## PASSAGE
A “robust” pelvic girdle with long-rayed pelvic fins in an extinct lobe-finned fish is not, however, evidence of ambulatory evolution, just evidence that Tiktaalik was as sturdy and strong on its back end as on its front. For a nine-foot-long fish, this would seem to be a good design.
What was Tiktaalik doing with its generously proportioned pelvic fins and robust pelvis? Shubin says, “It's reasonable to suppose with those big fin rays that Tiktaalik used its hind fins to swim like a paddle. But it's possible it could walk with them as well. African lungfish living today have similarly large pelves, and we showed in 2011 that they walk underwater on the bottom. Regardless of the gait Tiktaalik used, it's clear that the emphasis on hind appendages and pelvic-propelled locomotion is a trend that began in fish, and was later exaggerated during the origin of tetrapods.”
Thus even Shubin admits that Tiktaalik may have just been using its sturdy pelvis and fins to swim. Then he leaps to what he believes was “possible” by referring to Tiktaalik’s “gait” as if the fish was obviously taking a stroll. From this imaginative possibility he then draws “clear” conclusions.
What is clear is how evolutionary interpretations are being superimposed on a perfectly fine extinct fish.
Tiktaalik was well-equipped for life as a lobe-finned fish. Tiktaalik could probably even out-paddle its competitors. Whether Tiktaalik used its anatomy to paddle with power or to scoot about like some living fish do, there is no reason to claim it was transitioning into a non-fish. Shubin’s assertion that his discovery makes it “clear” that terrestrial ambulation got its start in the pelvis of a fish is presumptuously overstated. What is clear, rather, is how evolutionary interpretations are being superimposed on a perfectly fine extinct fish.
No matter what sort of locomotion Shubin and colleagues imagine for Tiktaalik or how robust its pelvic girdle, it still lacked essential structures for actual ambulation, like a sacral attachment to the vertebral column7 and legs. The authors write that “the mosaic of primitive and derived features”8 confirms “a trend toward hind limb-based propulsion”9 in terrestrial vertebrates. However, these features only demonstrate that Tiktaalik was a fish with a sturdy posterior, not a transitional tetrapod.
Living lungfish, a lobe-fish which pops its head up out of water to grab a breath, can push itself up. Shubin considers this ability to be a model precursor to terrestrial ambulation. You can read more about Shubin’s interpretation of the the significance of lungfish behavior in “Lungfish Lope Along.” In fact, many specialized species of living fish are designed to breathe air and scoot about between shallow pools using their fins. Evolutionists don’t claim them as our evolutionary ancestors, but they adopted Tiktaalik as our cousin right out of the rocks.

## EXTRACTED MATERIAL

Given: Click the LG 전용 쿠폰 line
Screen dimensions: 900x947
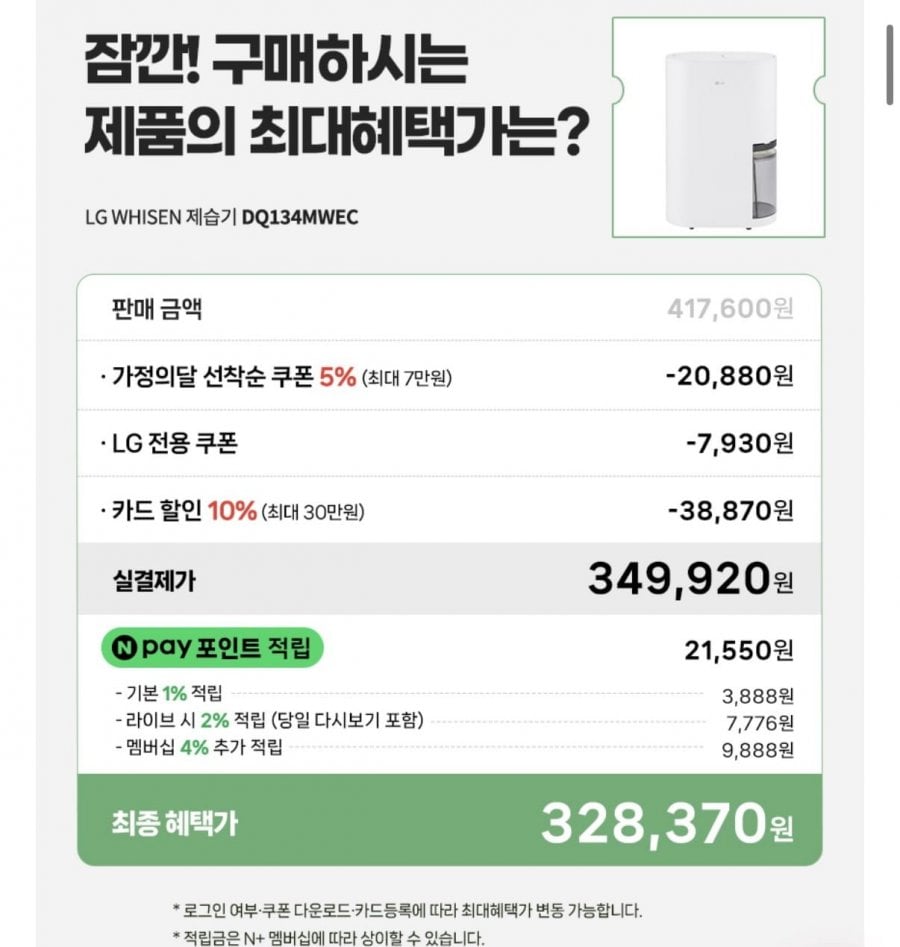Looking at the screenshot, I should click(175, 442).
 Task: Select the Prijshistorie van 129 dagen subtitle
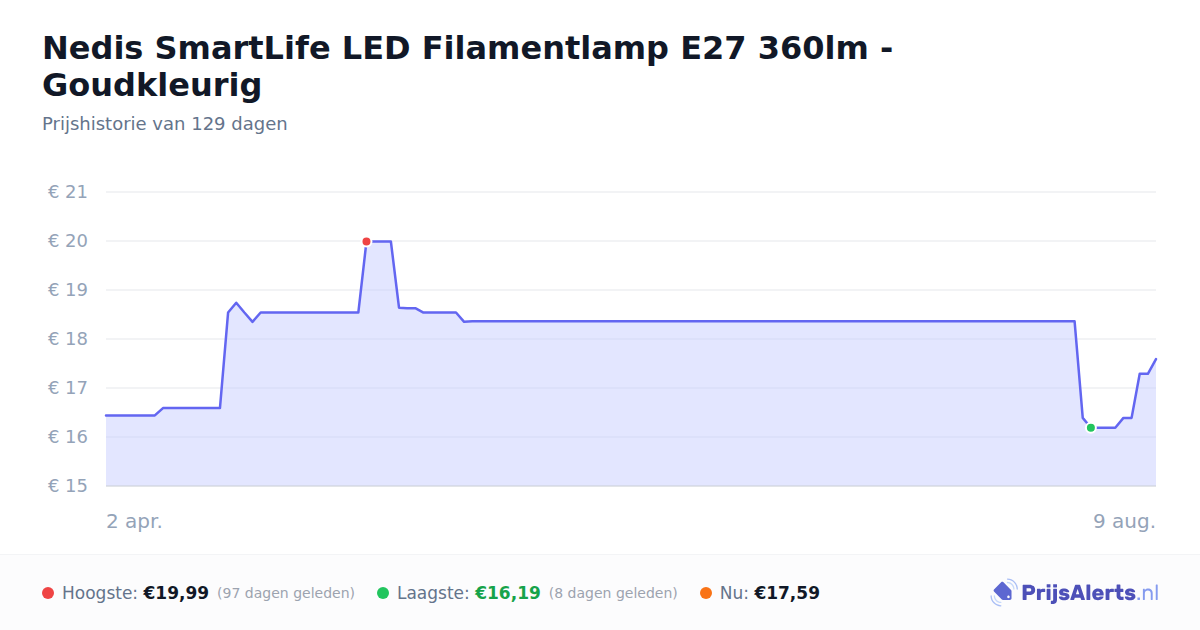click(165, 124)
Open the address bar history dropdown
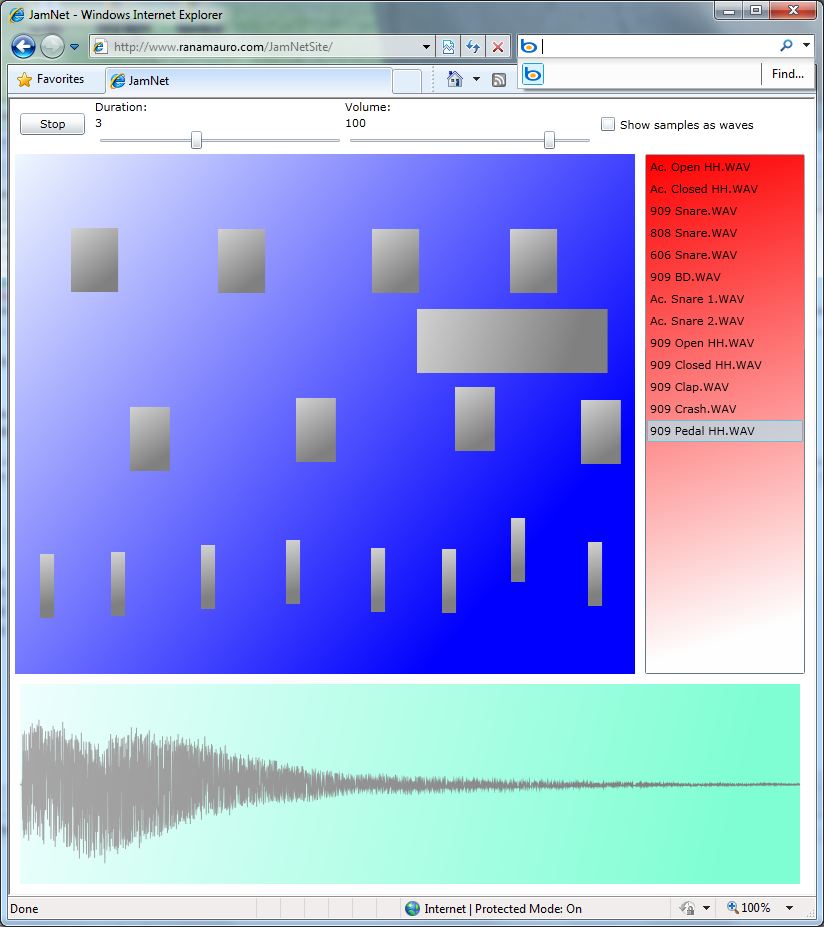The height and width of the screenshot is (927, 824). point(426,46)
---
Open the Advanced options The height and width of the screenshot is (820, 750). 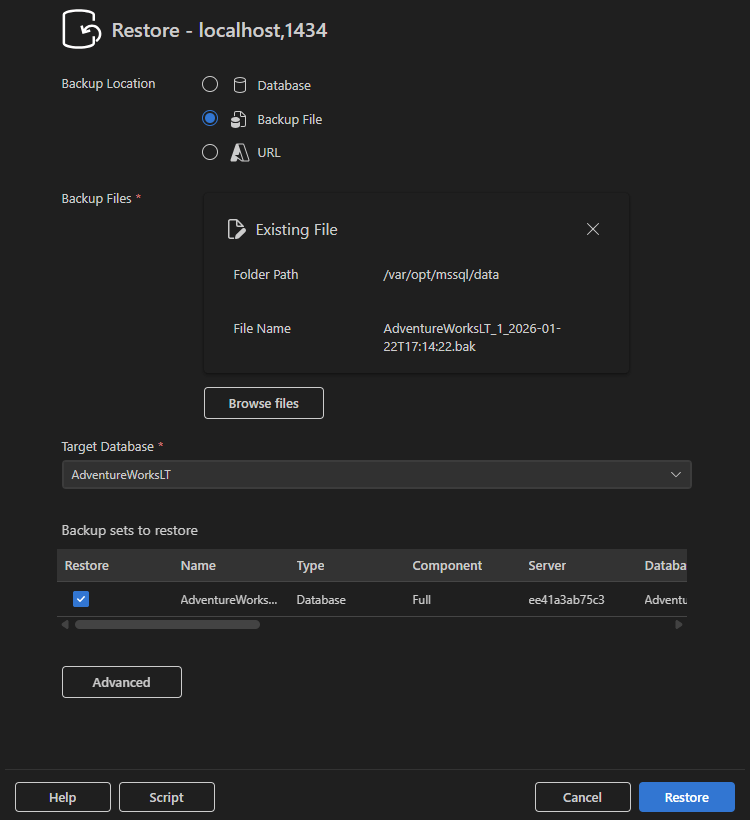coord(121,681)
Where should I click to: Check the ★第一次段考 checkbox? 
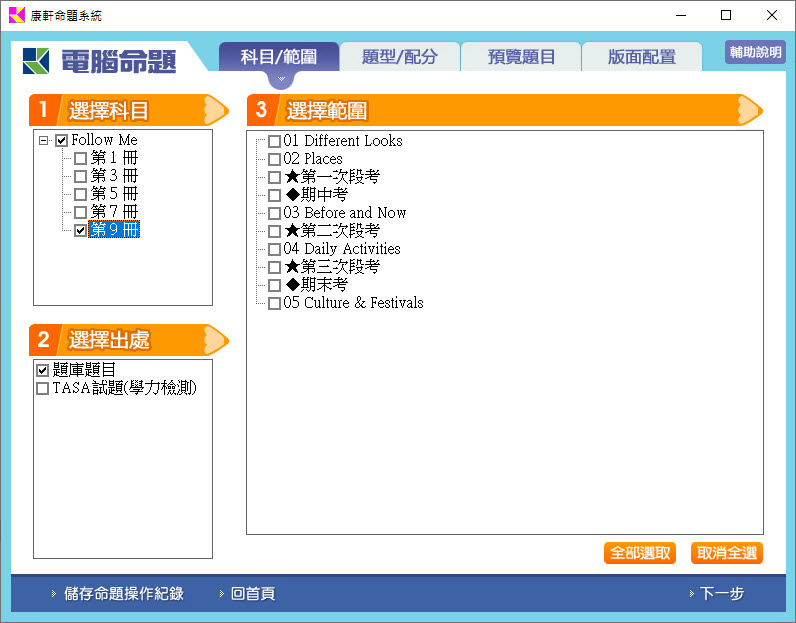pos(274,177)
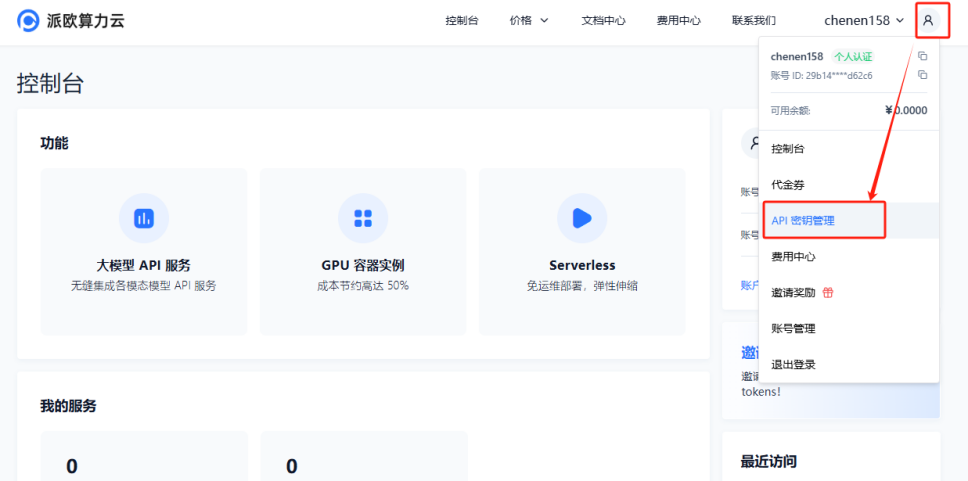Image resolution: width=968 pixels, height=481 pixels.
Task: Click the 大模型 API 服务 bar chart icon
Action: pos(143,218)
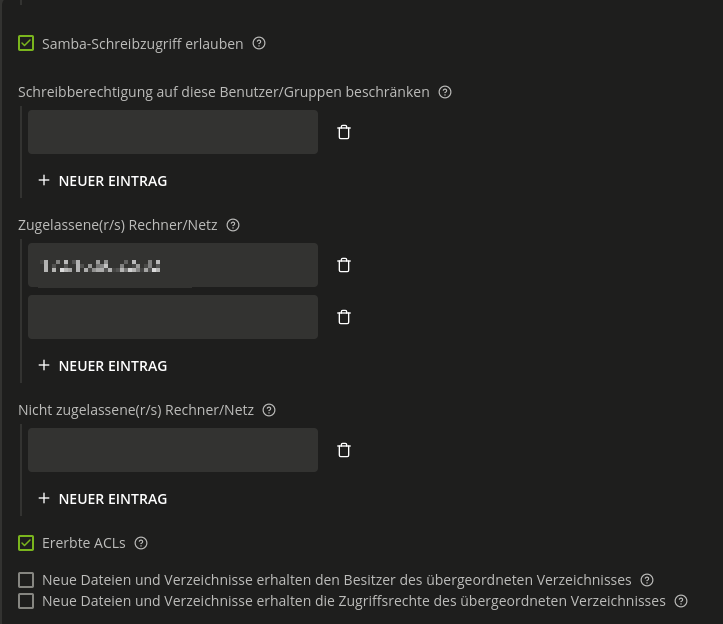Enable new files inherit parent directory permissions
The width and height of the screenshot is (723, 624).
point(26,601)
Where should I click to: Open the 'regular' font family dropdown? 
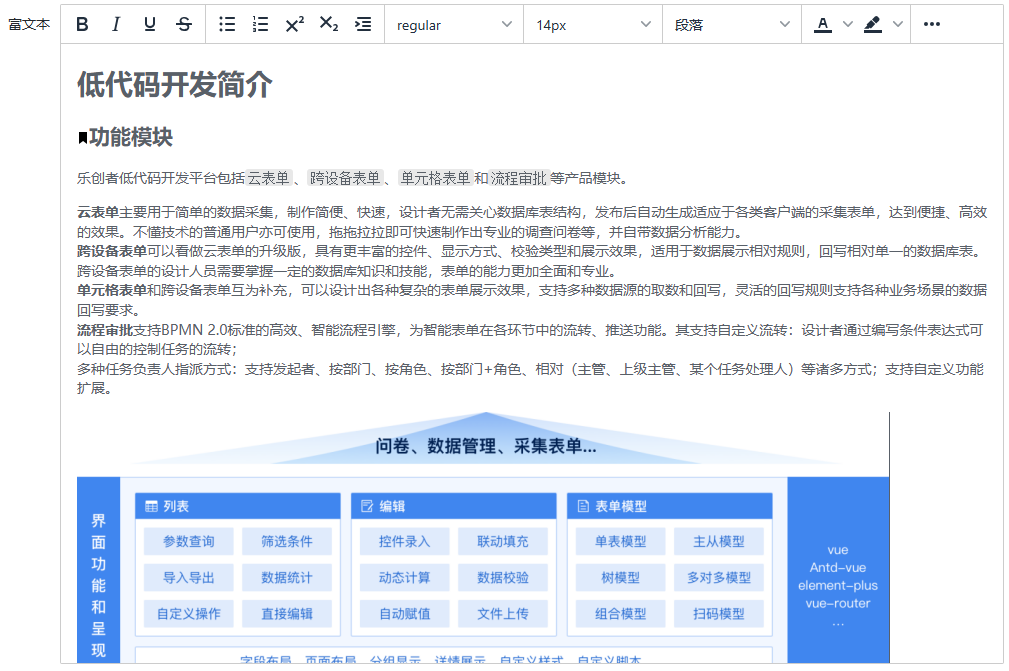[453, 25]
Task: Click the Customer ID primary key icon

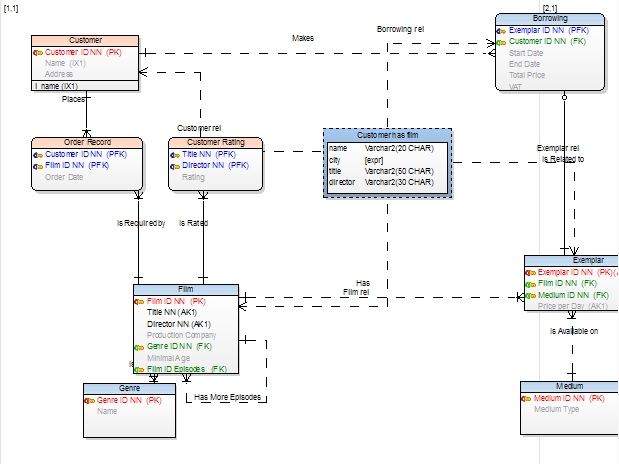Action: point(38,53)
...
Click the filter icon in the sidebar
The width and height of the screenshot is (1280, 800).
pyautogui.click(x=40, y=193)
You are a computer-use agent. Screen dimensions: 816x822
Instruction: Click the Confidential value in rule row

## USING THE INFORMATION
(A) In the Tiktaalik passage, how would you say "Tiktaalik was well-equipped for life as a lobe-finned fish." in Spanish?
(B) Does the Tiktaalik passage agree with each statement below? Answer yes or no for each and quote the words that decide it.
(i) Shubin says his team showed in 2011 that African lungfish walk underwater on the bottom.
(ii) Tiktaalik had the structures needed for actual ambulation.
(iii) Evolutionists claim the living fish that breathe air and scoot between pools as our evolutionary ancestors.
(C) Can you rewrite the part of the Tiktaalik passage between "Living lungfish, a" and "of the rocks.", inclusive, putting "muddy pools" in place of "shallow pools"?

## LIST OF SOLUTIONS
(A) Tiktaalik estaba bien equipado para la vida como pez de aletas lobuladas.

(B)
(i) Yes: "we showed in 2011 that they walk underwater on the bottom"
(ii) No: "it still lacked essential structures for actual ambulation"
(iii) No: "Evolutionists don’t claim them as our evolutionary ancestors"

(C)
Living lungfish, a lobe-fish which pops its head up out of water to grab a breath, can push itself up. Shubin considers this ability to be a model precursor to terrestrial ambulation. You can read more about Shubin’s interpretation of the the significance of lungfish behavior in “Lungfish Lope Along.” In fact, many specialized species of living fish are designed to breathe air and scoot about between muddy pools using their fins. Evolutionists don’t claim them as our evolutionary ancestors, but they adopted Tiktaalik as our cousin right out of the rocks.